Gioffredo (o Goffredo o Giaffredo) Varaglia, nato nel 1507 ca. a Brusca (in Val Maira, in provincia di Cuneo) e ordinato sacerdote nel 1528, fu un valente predicatore dell'ordine dei cappuccini ed un buon teologo. Le sue caratteristiche fecero sì che la Chiesa lo scegliesse per predicare nelle valli valdesi, vicino quindi alla sua zona d'origine.

Tuttavia lo studio delle dottrine valdesi, unito ad un'ammirazione per la figura del Vicario Generale del suo ordine, Bernardino Ochino, fuggito nel 1542 in Svizzera per diventare protestante, provocò una crisi religiosa in V., che verso i suoi quarant'anni decise di deporre il saio.

Posto sotto inchiesta nel 1552 con altri 12 suoi confratelli, V. fu chiamato a Roma, dove l'inchiesta non riuscì a stabilire la sua colpevolezza: fu quindi posto agli arresti domiciliari per cinque anni fino al 1557, quando, al seguito del legato pontificio presso la corte di Francia, si recò oltralpe. A Lione, tuttavia, V. venne nuovamente a contatto con le idee riformiste e qui prese la decisione di recarsi a Ginevra, dove, nello stesso 1557, fu nominato predicatore, o ministro della Parola, calvinista.

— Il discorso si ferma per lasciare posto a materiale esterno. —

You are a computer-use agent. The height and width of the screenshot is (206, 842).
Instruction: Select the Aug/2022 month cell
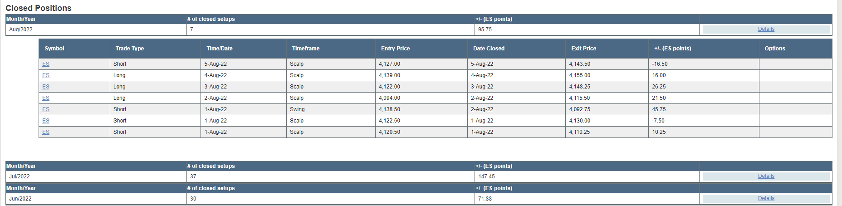point(96,29)
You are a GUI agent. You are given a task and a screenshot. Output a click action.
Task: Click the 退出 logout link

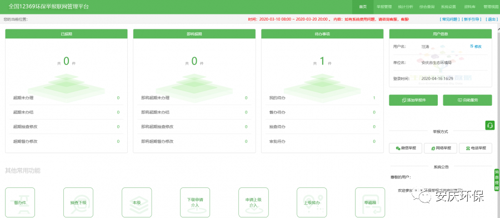click(491, 19)
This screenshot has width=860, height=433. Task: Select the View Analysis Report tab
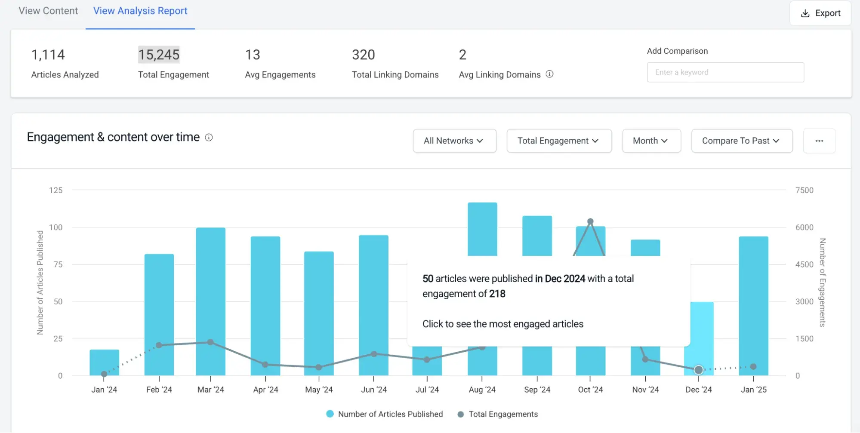click(x=140, y=11)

Fu quindi inviato nella Valle d'Angrogna, in Piemonte, ad istruire nuovi fedeli e, dopo cinque mesi di predicazioni, verso la fine del 1557, V. fu invitato nel suo natio paese di Brusca per disputare con il francescano Angelo Malerba. La disputa e la preparazione teologica di V. ebbero una notevole risonanza tra le famiglie della zona. Purtroppo, durante il viaggio di ritorno, fu arrestato a Barge, dove subì un primo interrogatorio, e condotto a Torino per essere rinchiuso nelle carceri del Parlamento. Qui dovette sottostare, anche da parte di alti ecclesiastici, a lunghi ed estenuanti interrogatori: in uno di questi, quando gli fu chiesto quanti erano i predicatori venuti da Ginevra, disse che erano 24, ma che altri erano pronti a seguirli e che il numero sarebbe stato così elevato da non trovare abbastanza legna da bruciarli tutti!

Poco dopo, egli fu sconsacrato nella cattedrale di Torino e il 29 marzo 1558 salì sul patibolo in Piazza Castello: fu dapprima strangolato ed il corpo fu bruciato. Prima dell'esecuzione, si rivolse al boia dicendo: Amico mio, io ti ho di già perdonato, et hora di nuovo ti perdono con tutto il cuore.

Il posto, lasciato vacante da V., fu offerto da parte dei pastori di Ginevra nel 1559 a Scipione Lentolo, che scrisse probabilmente l'unica opera storica dell'epoca sui valdesi, dal titolo Historia delle grandi e crudeli persecutioni fatte ai tempi nostri in Provenza, Calabria e Piemonte contro il popolo che chiamano valdese dove entrò in polemica con i nicodemiti, esaltando il martirio di coraggiosi personaggi, come appunto lo sfortunato ex cappuccino.

Recentemente, l'11 novembre 2000, è stata posata una lapide in memoria di V. in Piazza Castello a Torino.